China’s Third Peak of Flooding This Year Hits Yangtze River

The Three Gorges Dam, a gigantic hydropower project on the Yangtze River, is discharging flood water in Yichang, central China's Hubei Province on July 19, 2020. (STR/AFP via Getty Images)
BY NICOLE HAO

The Chinese regime announced on July 26 that the third peak of this year’s flooding season has arrived in the upstream region of Yangtze River, while the second peak reached the midstream area.

Roughly 459 million people live in the Yangtze River drainage basin as of the end of 2017, with 51 percent of them living in rural areas, according to China’s Ministry of Water Resources (MWR).

Since early June, heavy rain has hit the river basin area and large swathes of southern and central China. Floods and mudslides have been reported in over 27 provinces and regions.

To protect the cities, Chinese authorities opened dikes and dams to discharge overflowing stormwater from rivers and lakes into rural areas, which caused tens of millions to lose their homes.

By evening July 27, the peak will reach Three Gorges Dam, China’s largest, according to the MWR.

Due to rising water levels, regions along China’s longest river, Yangtze, and its tributaries Chu and Jing, as well as the areas around China’s two largest lakes, Poyang and Dongting, are at risk of being submerged or inundated, the MWR added.

The MWR Huai River commission announced on Sunday that water levels of the 620-mile-long Huai River reached past the alert line.

Epoch Times Photo
A building is inundated by flood in Zhenjiang, China on July 20, 2020. (STR/AFP via Getty Images)
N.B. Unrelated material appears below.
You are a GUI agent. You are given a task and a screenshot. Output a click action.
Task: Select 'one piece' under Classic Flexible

On July 20, local authorities opened up the Wangjiaba Dam to discharge floodwaters from the Huai River for over 76 hours, submerging the Mengwa region in Anhui Province, home to 195,000 residents.
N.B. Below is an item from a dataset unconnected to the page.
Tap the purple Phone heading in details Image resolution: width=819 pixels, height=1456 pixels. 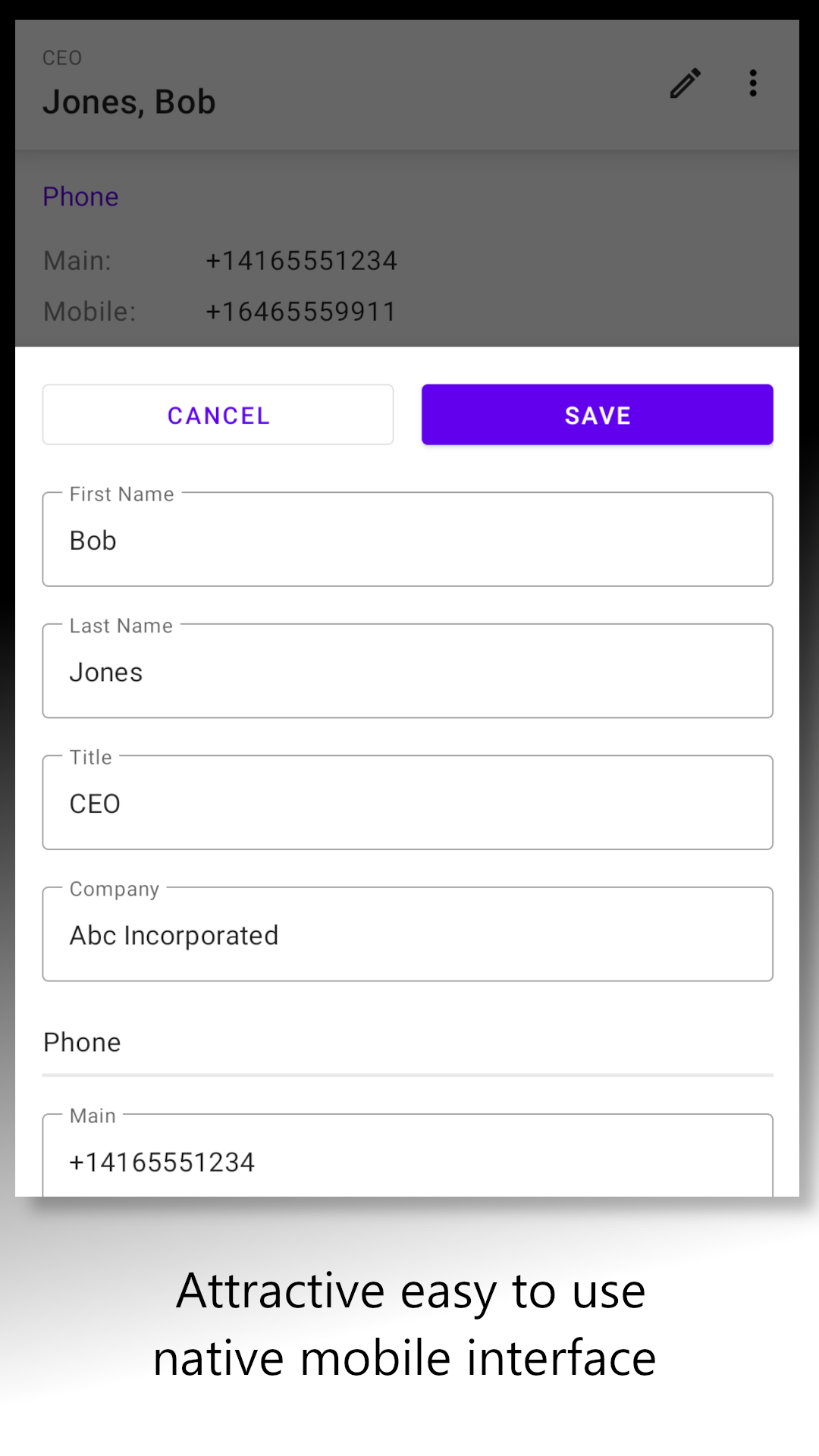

Two days later, authorities discharged Huai River waters to the Jingshanhu area, home to 855 residents. This area is the eighth region along the Huai to be submerged intentionally.

The Chinese regime has arranged for 28 locales along Huai River to discharge water due to heavy rainfall, according to state-run media Anhui Pictorial. The total area spans 1,507 square miles, 883 of them farmland.

Epoch Times Photo
An aerial view of the Guanyinge Temple in the middle of the flooded Yangtze River in Ezhou, central China’s Hubei province on July 24, 2020. (Getty Images)

Floods, Mudslides

On Sunday, Yibin city in southwestern Sichuan Province reported one mudslide, which killed at least two people, and buried local factories and houses. Yibin is upstream of the Yangtze River.
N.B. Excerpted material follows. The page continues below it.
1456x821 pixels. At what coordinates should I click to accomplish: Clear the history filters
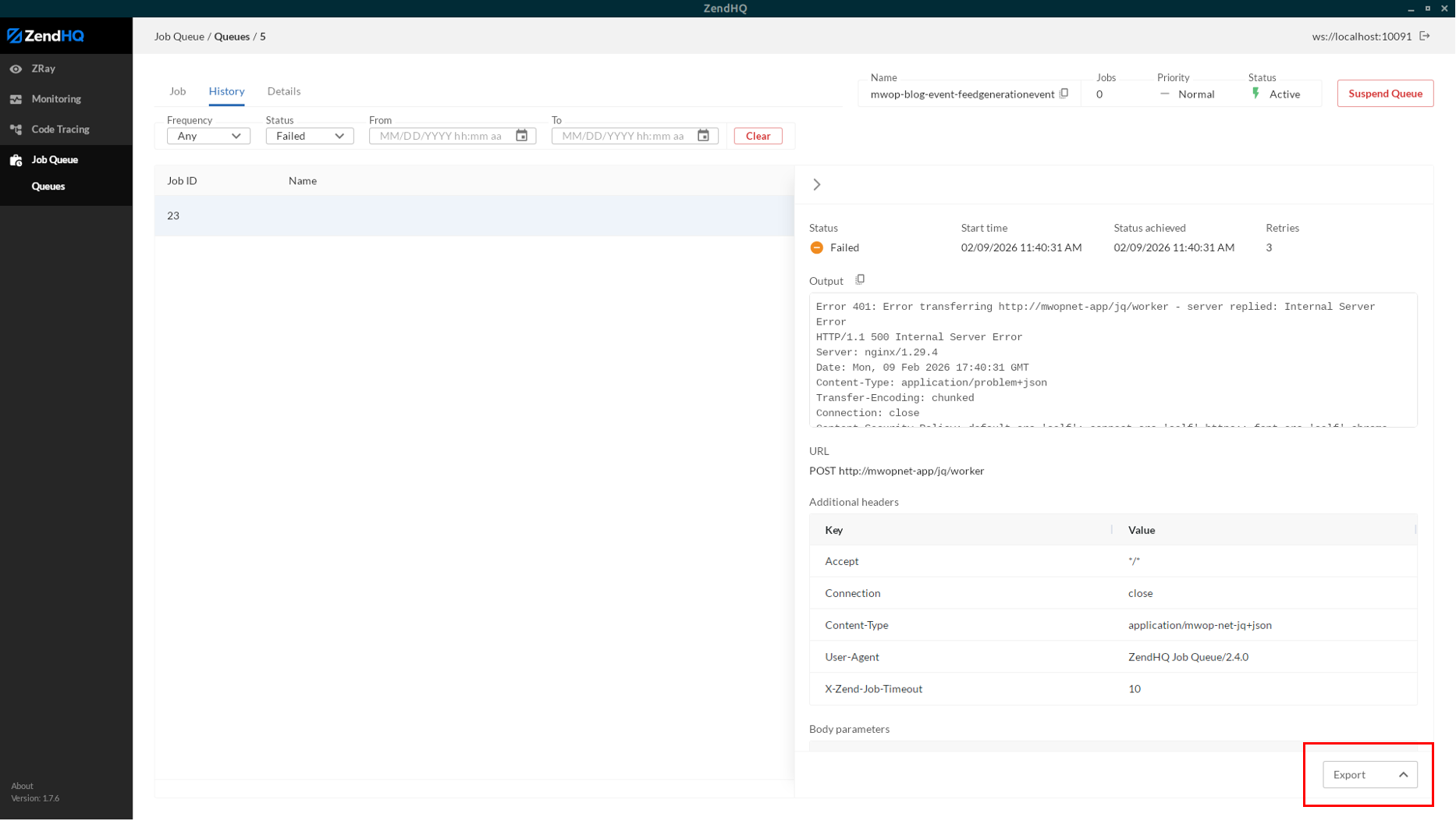[758, 136]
On Saturday, Mao County, about 400 miles north of Yibin city, reported two mudslides, which damaged houses, gas stations, and roads.

Since July 22, Chongqing city has reported mudslides in its Wulong district. On Sunday, a mudslide blocked a local river and threatened the safety of more than 520 residents downstream. Chongqing is also upstream of the Yangtze River.

In central Hubei Province, stormwater inundated cities. Especially in Jianshi county, Enshi city, flood waters reached into residential compounds.

In rural areas, the floods submerged houses and farms. In downtown Jianshi, the floods washed away cars and people’s valuables. At least two people died and three were missing in Jianshi.

Authorities said the flooding in Hubei was the worst in over a hundred years.

As flooding overwhelmed Nanjing city in eastern China’s Jiangsu Province, local authorities recently admitted that a state-run construction company, Jiangning Urban Construction, had dug into a dam located on the Yangtze River’s tributary, the Qinhuai River, in order to build about ten restaurants and bars. The construction, which reached half the dam’s height, has damaged the structure and could cause an embankment breach if the dam collapses.

Nanjing, downstream of the Yangtze, is home to roughly 10.31 million. Since early July, part of the city has been inundated by floodwaters. On July 18, the city reported that the flooding was at the highest level since records were kept in 1954.